エクスペリメンタルロックの
ひとつの完成形となった
ヘンリー・カウの名盤『不安』
本作『不安』について
収録曲は全部で8曲。前半の4曲は譜面に書かれた作曲で、後半の4曲はスタジオに入ってから即興で組み立てられている。これは最初から考えられたものではなく、曲作りがアルバム制作までに間に合わなかったという単純な理由なのだが、結果的にヘンリー・カウの即興性がしっかりと味わえる仕上がりになっており、その完成度はとても高い。

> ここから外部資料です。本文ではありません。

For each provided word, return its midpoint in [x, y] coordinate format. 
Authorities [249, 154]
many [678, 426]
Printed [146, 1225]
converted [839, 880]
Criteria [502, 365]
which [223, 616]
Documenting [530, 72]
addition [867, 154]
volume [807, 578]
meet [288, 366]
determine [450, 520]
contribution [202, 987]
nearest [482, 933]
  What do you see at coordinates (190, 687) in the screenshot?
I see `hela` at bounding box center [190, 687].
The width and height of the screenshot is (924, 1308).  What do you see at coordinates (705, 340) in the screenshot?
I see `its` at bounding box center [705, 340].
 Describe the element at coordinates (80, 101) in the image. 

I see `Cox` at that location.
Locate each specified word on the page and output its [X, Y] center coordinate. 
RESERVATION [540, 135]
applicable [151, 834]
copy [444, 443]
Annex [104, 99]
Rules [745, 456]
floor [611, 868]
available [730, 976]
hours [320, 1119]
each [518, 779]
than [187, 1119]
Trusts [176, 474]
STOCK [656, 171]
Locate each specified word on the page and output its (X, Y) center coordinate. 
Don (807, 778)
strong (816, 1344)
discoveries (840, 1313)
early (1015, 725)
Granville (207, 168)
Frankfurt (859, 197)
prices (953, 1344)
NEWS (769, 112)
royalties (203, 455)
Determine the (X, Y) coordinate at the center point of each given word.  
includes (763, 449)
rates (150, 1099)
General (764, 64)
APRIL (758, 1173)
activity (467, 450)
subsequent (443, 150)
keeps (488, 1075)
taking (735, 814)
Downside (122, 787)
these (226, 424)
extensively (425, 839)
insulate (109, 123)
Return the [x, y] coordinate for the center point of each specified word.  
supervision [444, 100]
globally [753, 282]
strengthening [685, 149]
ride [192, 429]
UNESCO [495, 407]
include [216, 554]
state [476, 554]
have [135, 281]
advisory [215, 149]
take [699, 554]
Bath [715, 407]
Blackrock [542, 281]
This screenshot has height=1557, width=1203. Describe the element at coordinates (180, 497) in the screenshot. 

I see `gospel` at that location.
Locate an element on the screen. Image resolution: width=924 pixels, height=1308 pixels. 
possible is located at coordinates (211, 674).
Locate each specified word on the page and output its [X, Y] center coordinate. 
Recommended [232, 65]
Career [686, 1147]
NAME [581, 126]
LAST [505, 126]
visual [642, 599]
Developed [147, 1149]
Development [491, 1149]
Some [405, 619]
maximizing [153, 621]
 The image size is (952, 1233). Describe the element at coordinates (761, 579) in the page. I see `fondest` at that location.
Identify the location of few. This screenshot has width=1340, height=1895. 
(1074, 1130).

いろいろな要素を詰め込みすぎて雑然としていた感のある前作と比べると、構成はより複雑に、演奏はよりシンプルになっている。冒頭の変拍子ファンク「ウルムを覆うサンカノゴイ鳥の急襲(原題:Bittern Storm Over Ulm)」での高テンション、続く美しい「半眠半醒(原題:Half Asleep; Half Awake)」のドラマ性、12分以上にもおよぶ圧倒的な名曲「廃墟(原題:Ruins)」など、複雑な構成の曲は少なくないが、何度聴いても新たな発見がある。後半のスタジオでの即興部分も、彼らのフリーインプロバイザーとしての面目躍如たる名演揃いで、緊張感に満ちた仕上がりになっている。彼らの音楽が、本作以降のロックやジャズにもたらした影響は計りしれない。